At the same time as giving these ladies employment, KOCO provides them with an education and all the training they need, in order to become world-class handknitters.
On today’s podcast learn:
- Where Danielle’s love for knitting came from.
- How she is building a women’s only business which is hand-knitting the world together.
- How she started after she swore never to go back to India after a disastrous holiday there.
- Where you can find out more information about the lady that hand-knitted the jumper you are wearing.
- Why consumers have to drive the necessary change in order to strip back the strict confidentiality agreements that brands insist on, to reveal where their clothing is made.
- The trials and tribulations of getting a new business off the ground in a country that doesn’t speak your language.
Links:
How To Be A Successful Entrepreneur
If you had a love for knitting, and you’d started a business employing people to produce garments for you, but at the same time your country is going through PMs faster than a toddler eating something they shouldn’t be, and subsequently makes changes to businesses laws forcing you to produce your hand-knitted items offshore, most people would just give up.
Most people aren’t Danielle Chiel.
Danielle fell in love with knitting aged 10, so much so she asked her mother if she could switch schools from the private school she was attending to the local state school, where she could study fashion. The answer was a resounding no.
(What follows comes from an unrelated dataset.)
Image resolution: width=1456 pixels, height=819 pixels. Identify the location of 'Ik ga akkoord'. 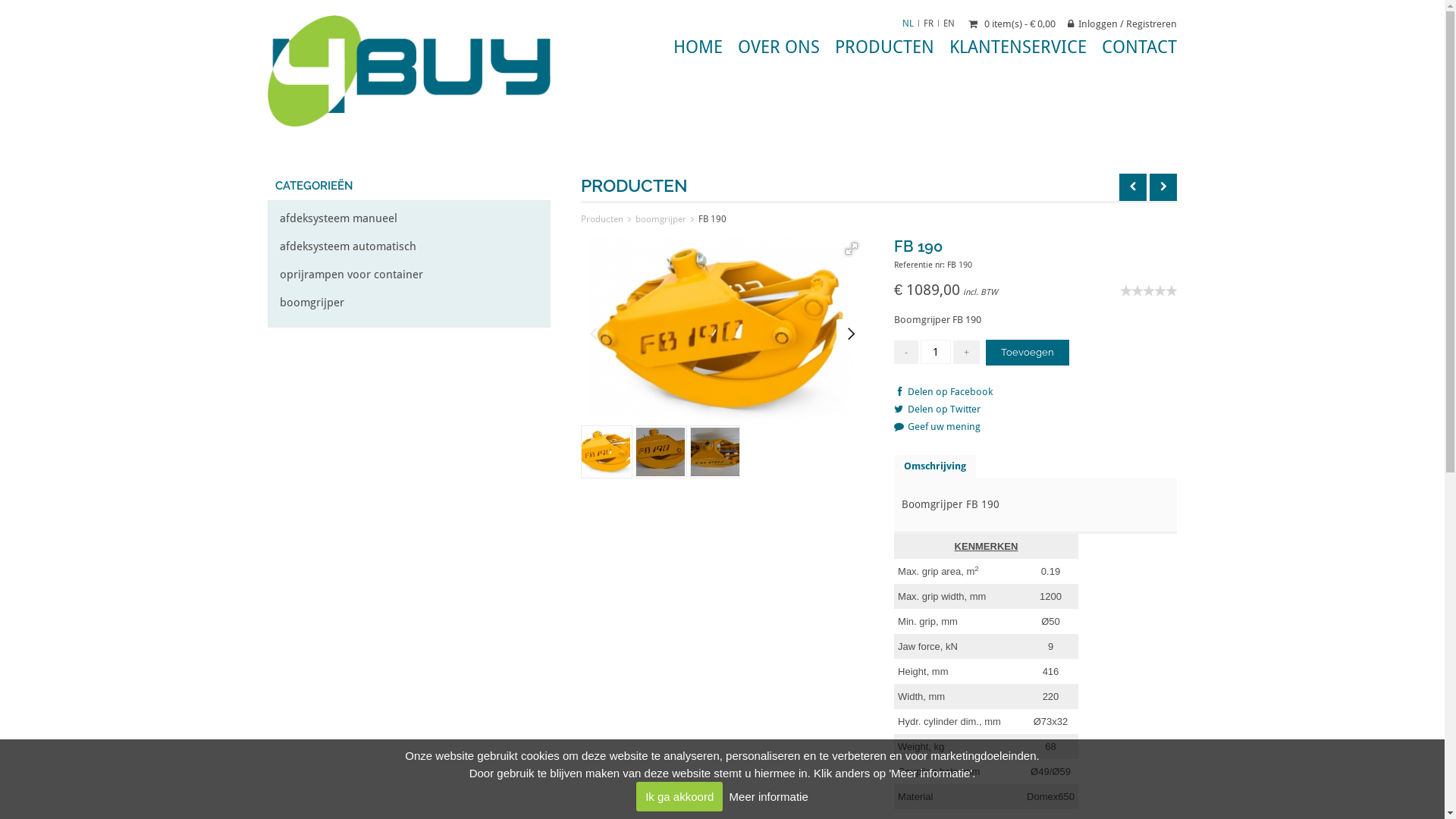
(679, 795).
But that didn’t deter Danielle.
Fast forward to today and Danielle is an entrepreneur on a mission to join the world together through hand-knitting.
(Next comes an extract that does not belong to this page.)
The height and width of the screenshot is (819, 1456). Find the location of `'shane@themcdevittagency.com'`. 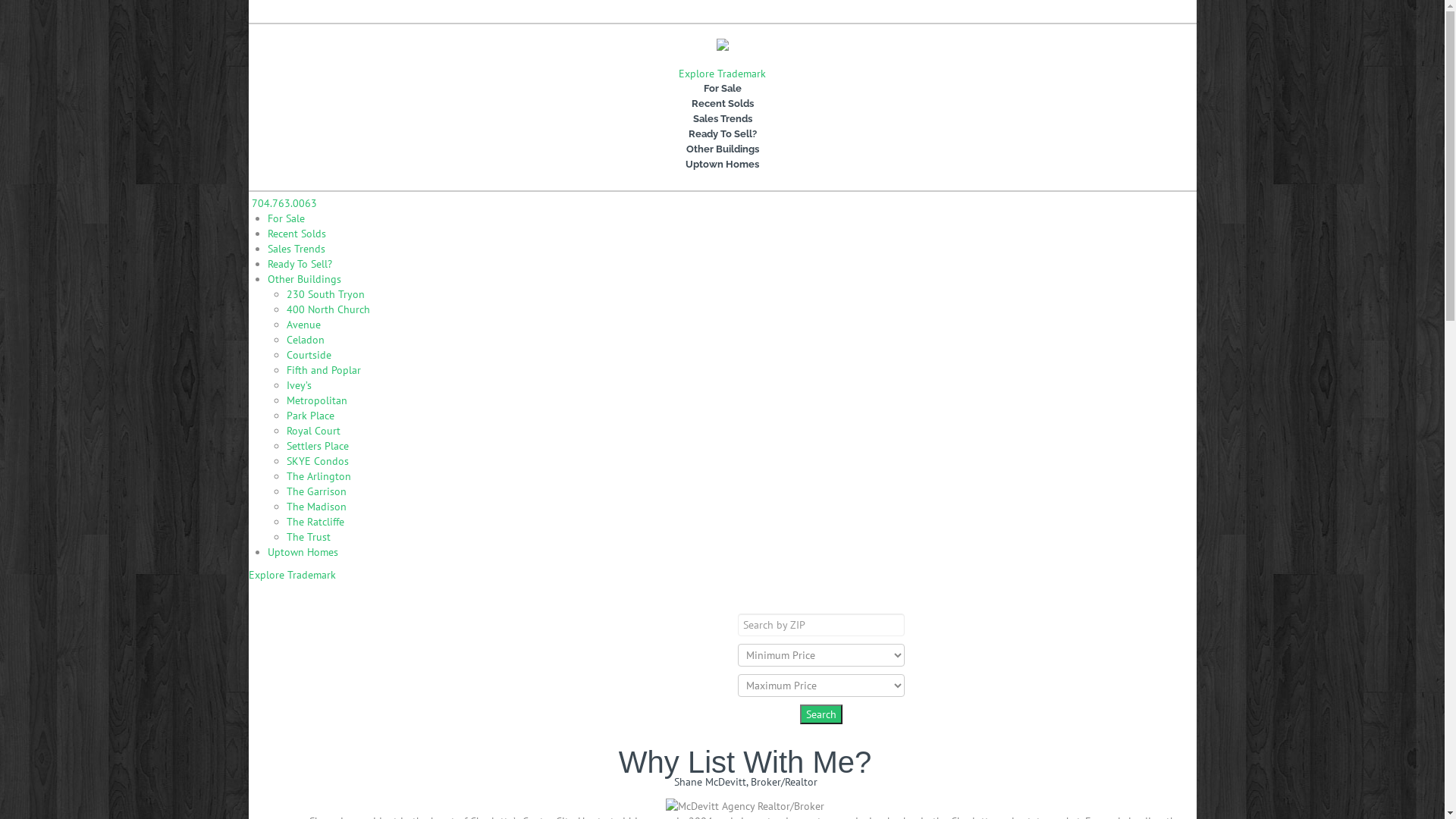

'shane@themcdevittagency.com' is located at coordinates (418, 11).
Entrepreneurs need to be resilient
Resilience. It doesn’t matter if you’re born with it, or you come into it later in life. The point is, if you want to succeed as an entrepreneur, you have to be able to bounce back. Because life isn’t plain sailing.
Danielle’s demonstrable resilience:
- Australia changed its employment rules potentially putting an end to Danielle’s business; so she searched for a solution offshore.
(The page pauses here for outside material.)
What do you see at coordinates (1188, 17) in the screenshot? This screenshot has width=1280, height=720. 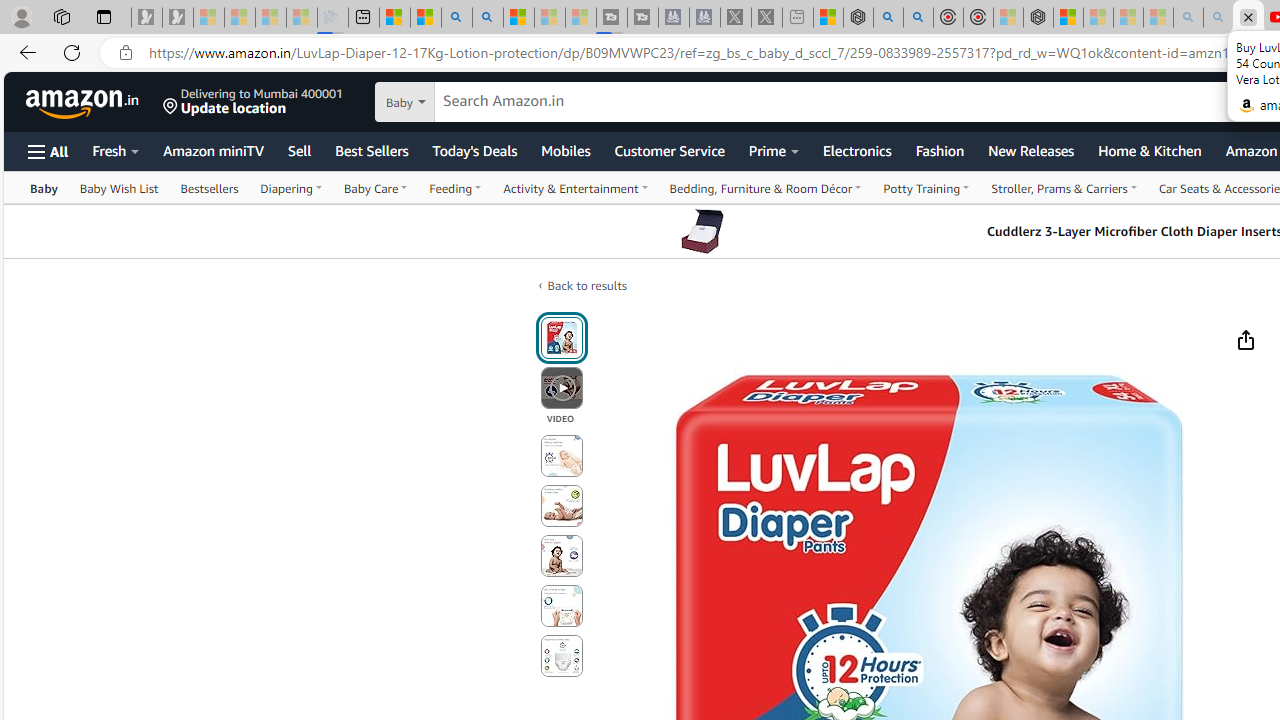 I see `'amazon - Search - Sleeping'` at bounding box center [1188, 17].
- She found a solution in India, where a few of the ladies could knit, but they couldn’t read or write and they didn’t speak English.
- In order for her business to succeed, she had to teach her full time employees english and maths.
For every problem, there is a solution. It’s your job as the entrepreneur to figure it out.
Don’t expect huge levels of support
If you’re running a business that is for-profit, don’t expect huge levels of support, even if you are running it as a social enterprise too.
At the end of the day, your business’s success lies firmly and squarely at your feet. You have to be resilient and tenacious, and you have to be able to just get on with things.
Give your brand meaning and purpose
If you want people to buy into your brand, give it meaning and purpose. For KOCO, that is Knit One (garment), Change One (life).
Danielle was asked to define her business in three words. The three words she chose were: experience, connect, transform. The reason? KOCO connects the Indian hand knitter with the end user, and through this shared experience it transforms both their lives.
Have a goal to work towards
If you don’t have a set goal to work towards, how are you able to define success?
Set yourself a series of goals, break them down into smaller constituent parts to make them more attainable, then figure out how you’re going to achieve these goals.
For Danielle, her goal was to build a company that could employ 40,000 women. In the beginning (as she still does), she had lots of interest from brands wanting her ladies to hand-knit for them, but she couldn’t grow big enough, fast enough to accomodate all of these customers.
It initially took them one month to knit a jumper and each knitter had to attend a training course that took 7 months to complete. It just wasn’t sustainable as she couldn’t get the work done fast enough. Now they knit a jumper in 7 days, and the training course is just three days.
Danielle currently employs 200 women, but aims to grow that to 1,000, then 5,000, then 10,000.